2. Predicting Unmet Trip Demand

CUSP Students: Anita Ahmed, Alexey Kalinin, Pooneh Famili, Xin Tang, and Ziman Zhou

CUSP Mentors: Kaan Ozbay and Huy Vo

USI Sponsor: NYC Taxi and Limousine Commission

The purpose of this project is to predict the number of taxi trip that goes unmet in NYC. As per TLC’s problem definition “Unmet Trip Demand” is a situation when New Yorkers or tourists would like to take a taxi, but hardly can do it and should spend more than 5 minutes to find one. According to community surveys reports conducted by TLC many of the neighborhoods claimed they do not get a Taxi when they are hailing on the street. TLC wanted to verify this claim using the trip data that is generated by Taxi cabs. The TLC’s goal of this project is to identify the contributing aspects and develop legitimate metrics to reveal unmet demand locations across New York City.

The project was broken down into 2 phases. In the first phase, we identify areas with potentially unmet demand where historical trip records and breadcrumbs data were made available. Three approaches were developed in this phase. The first approach was to compare the monthly total pickup and drop-off counts. If in a census tract, the number of pickups is less than 25% of the number of drop-offs, and the taxi activities have reached a certain level, then this area is identified as having a potential unmet demand. The second approach identified the underserved census tracts by finding those with the least number of vacant taxis within a given time duration. It is computed as the ratio of total evaluation duration and total “free” minutes of vacant taxis. In the third approach, the rate of change Uber pickup was compared with the rate of change of combined pick up of all taxi services over a 6 months period. In census tract where a positive growth of Uber was detected but an overall decline is taxi services was observed those census tracts were identified as having unmet demand. The census tracts that we identified having unmet demand using all 3 approaches were selected for study in Phase 2. In the second phase, we determine socioeconomic features in top-matched regions discovered in phase 1 to determine key factors that contribute to taxi trip demand. The features we included are median income, median rent, population density, car ownership, crime rate, access to public transit, and commercial land use. Based on the findings, we hope to derive a measurable unmet demand even for areas without sufficient historical trip data.TLC can then possibly make new rules and regulation to encourage drivers to serve that underserved neighborhood.


3. Optimizing the Location and Use of Taxi/FHV Relief Stands

CUSP Students: Cheng Hou, Le Xu, Vishwajeet Shelar, and Yao Wan

CUSP Mentors: Kaan Ozbay and Huy Vo

USI Sponsor: NYC Taxi and Limousine Commission

There are over 100,000 licensed For-Hire Vehicles (FHVs) in NYC. The For-Hire industry is constantly growing with more vehicles going out on the road every day.
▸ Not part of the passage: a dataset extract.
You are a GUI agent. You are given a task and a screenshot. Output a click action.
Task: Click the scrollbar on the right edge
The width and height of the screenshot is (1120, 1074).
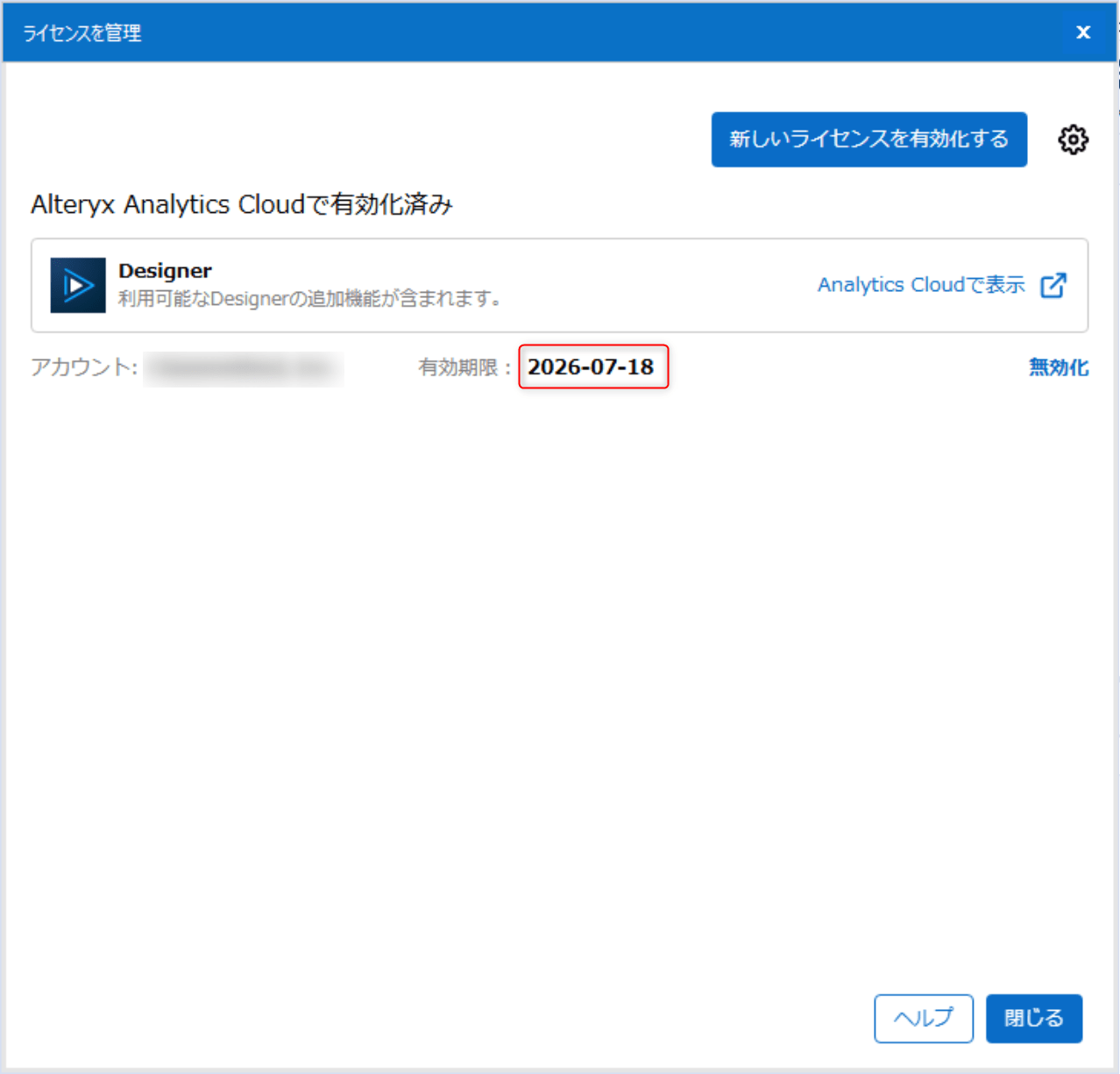tap(1116, 526)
An increase of vehicles on the road has led to more congestion on the road. Some drivers may take short breaks from work and inadvertently add to this congestion. In an effort better manage our curb space, Taxi/FHV relief stands have been implemented to give drivers a place to pull over and take a break. However, there are only 69 Taxi/FHV Relief Stands (TRSs) spread across NYC. This projects aims to provide an analysis on the effectiveness of existing relief stands and suggest locations for installing new Taxi/FHV relief stands.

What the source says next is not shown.